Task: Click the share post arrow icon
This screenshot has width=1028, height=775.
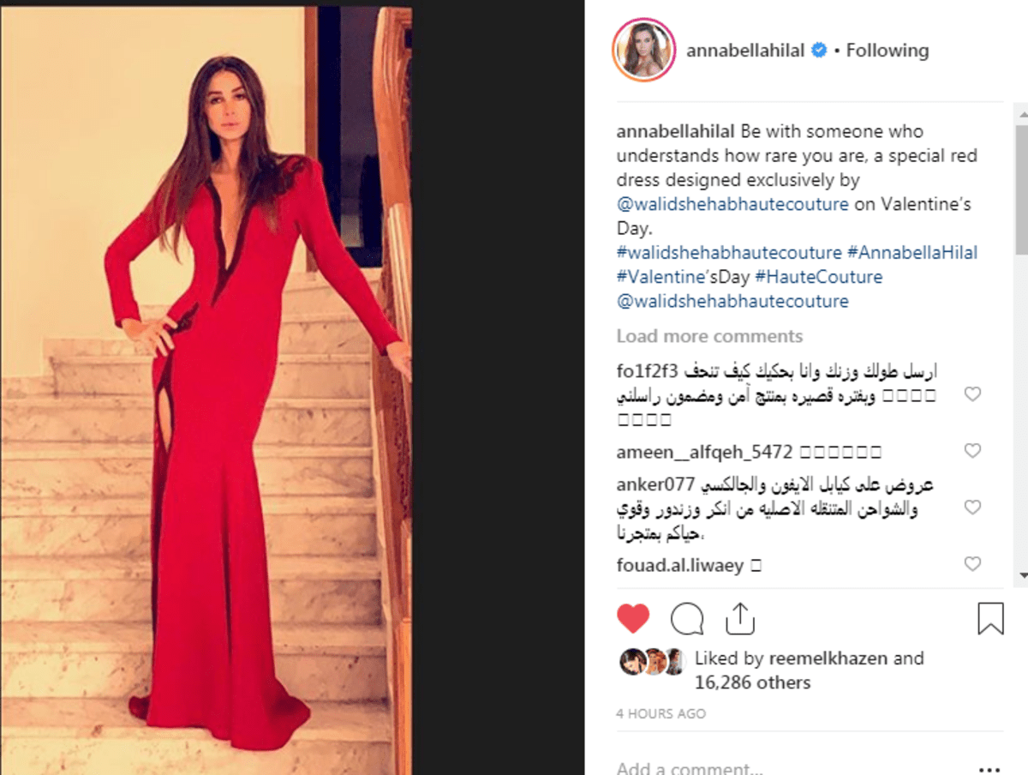Action: coord(739,617)

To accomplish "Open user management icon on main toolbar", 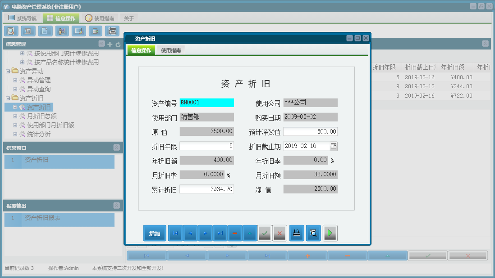I will (62, 31).
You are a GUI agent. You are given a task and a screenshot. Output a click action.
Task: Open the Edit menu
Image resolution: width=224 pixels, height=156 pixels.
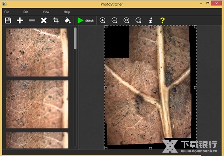point(26,12)
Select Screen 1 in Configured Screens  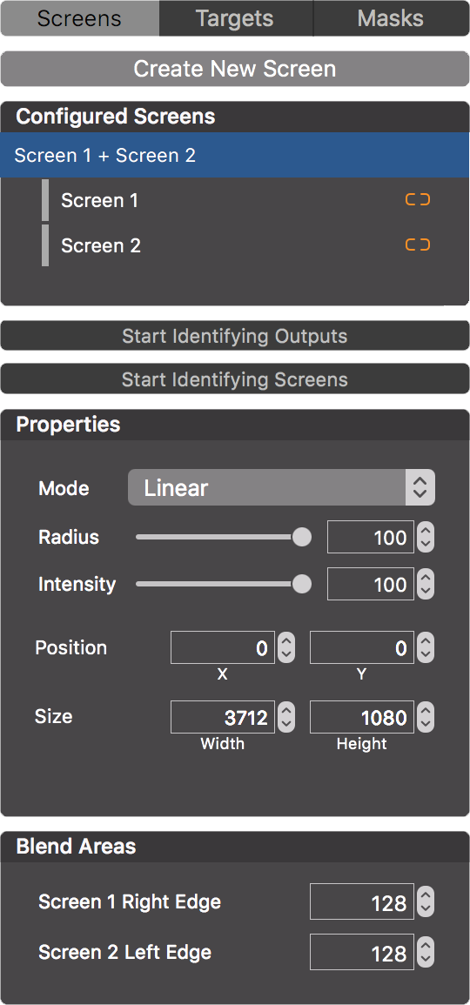(235, 200)
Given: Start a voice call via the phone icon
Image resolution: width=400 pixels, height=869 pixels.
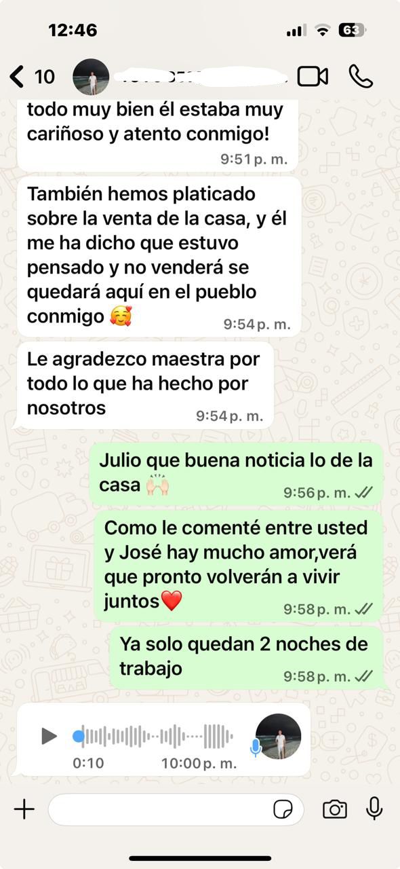Looking at the screenshot, I should tap(361, 76).
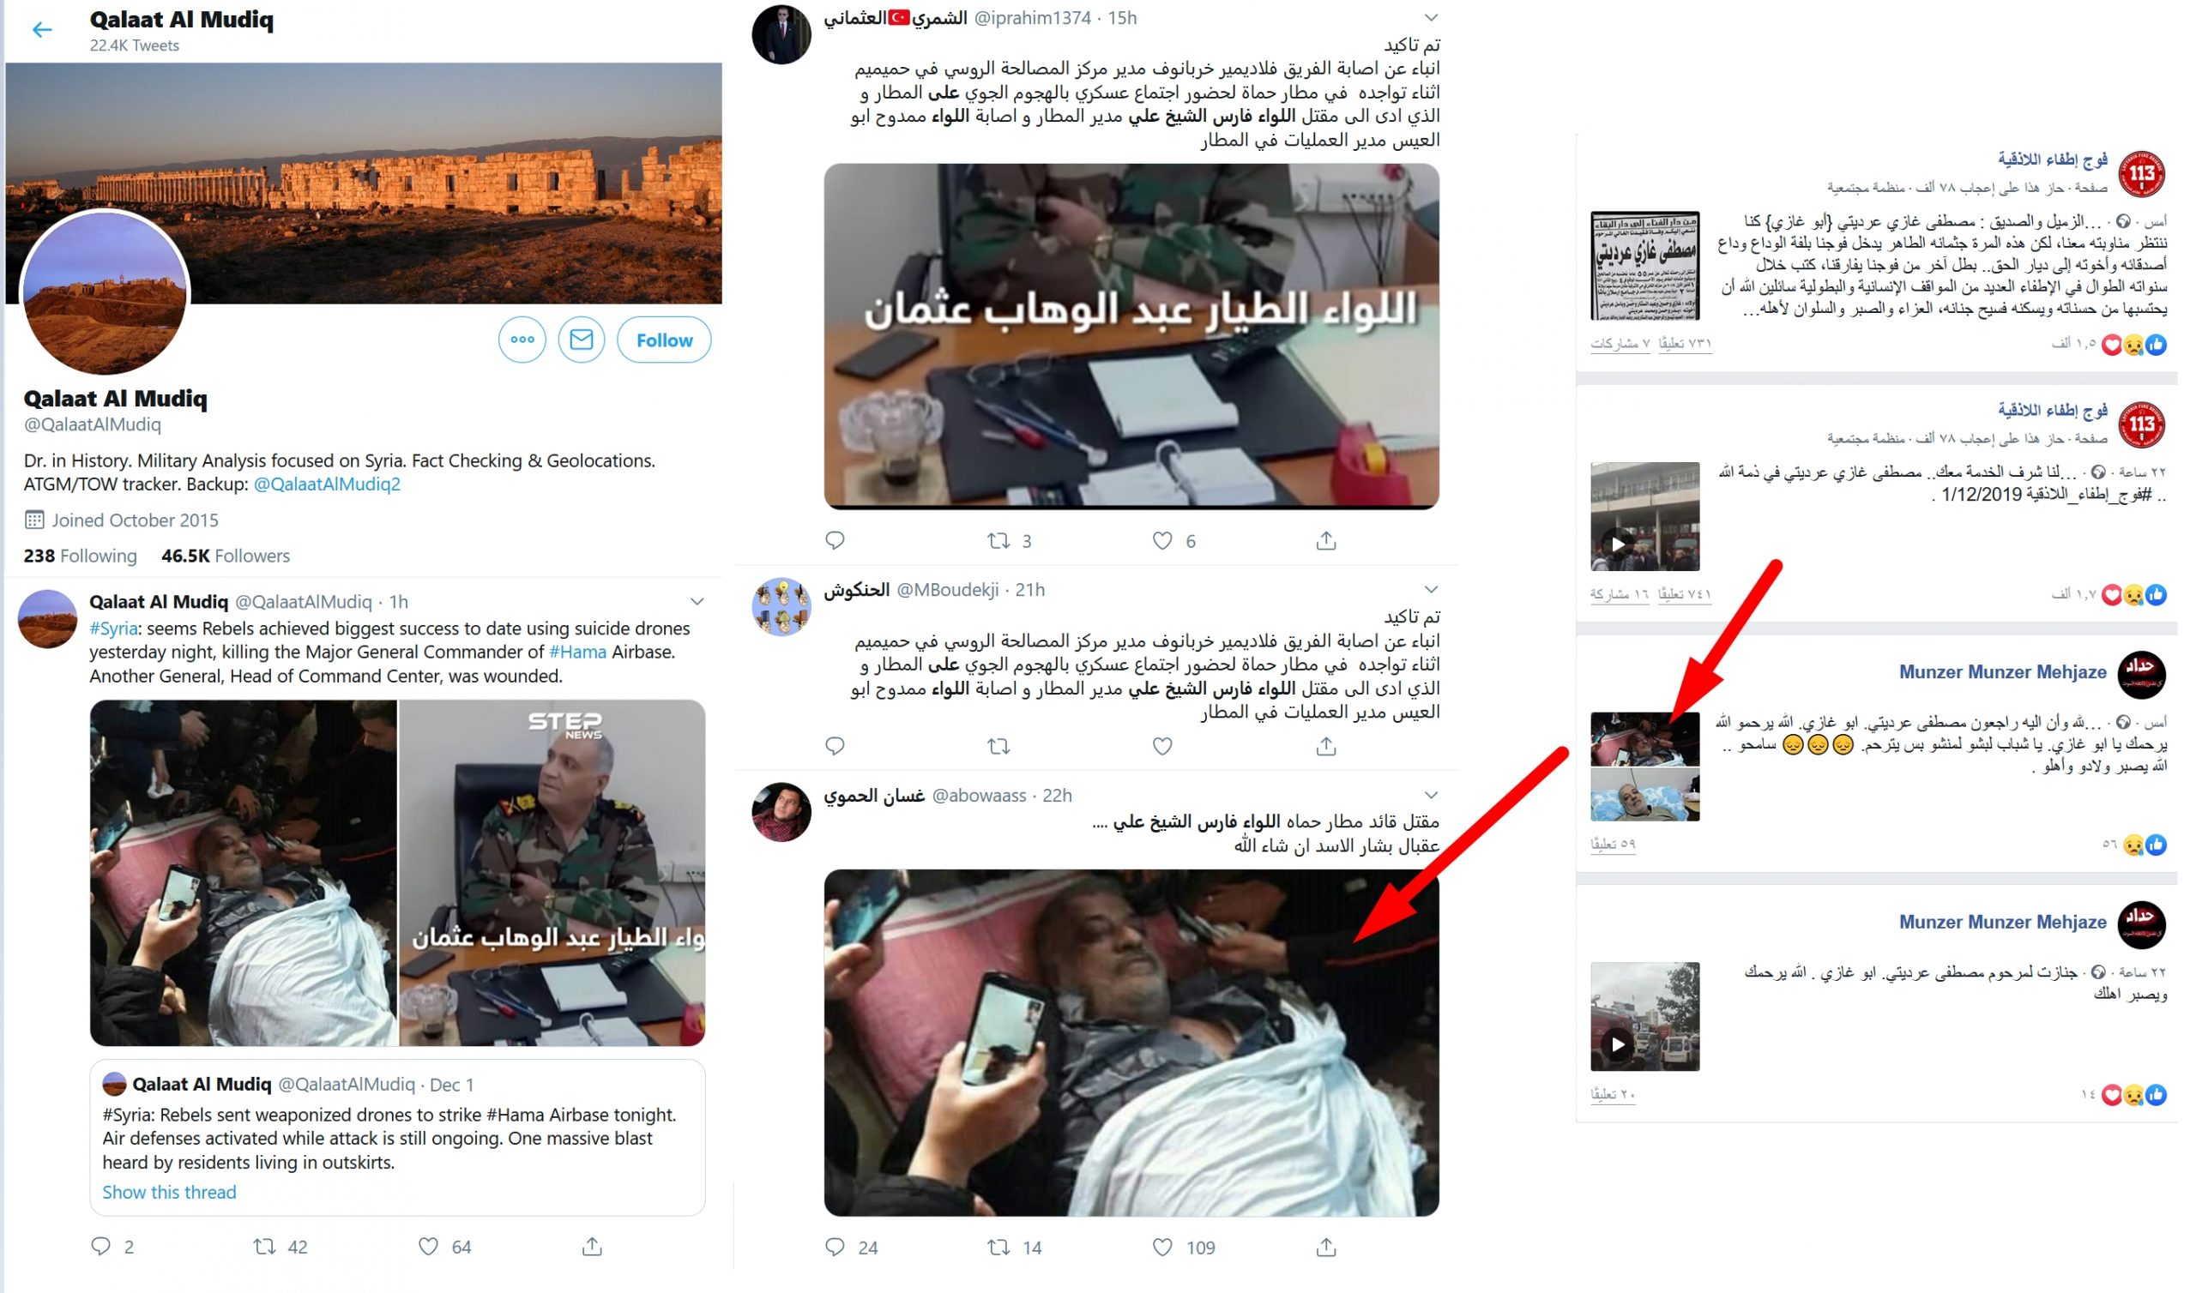Play the Munzer Mehjaze funeral video thumbnail
Viewport: 2196px width, 1293px height.
[x=1645, y=1017]
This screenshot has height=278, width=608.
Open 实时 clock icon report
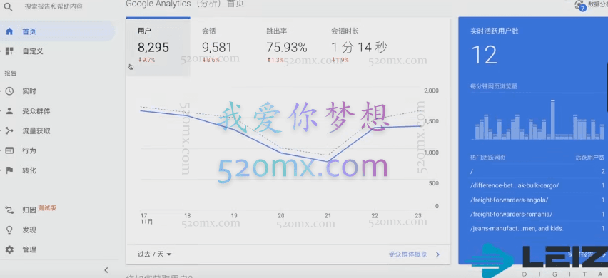pyautogui.click(x=9, y=91)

━━━

* Exercise prompt: Skip every picture. Repeat word for word the lines from the line holding "Given: Start a voice call via the phone icon" through the end of the entries above.

* Answer to this exercise:
Given: Start a voice call via the phone icon
Image resolution: width=400 pixels, height=869 pixels.
Looking at the screenshot, I should tap(361, 76).
Play the Munzer Mehjaze funeral video thumbnail
Viewport: 2196px width, 1293px height.
[x=1645, y=1017]
This screenshot has height=278, width=608.
Open 实时 clock icon report
pyautogui.click(x=9, y=91)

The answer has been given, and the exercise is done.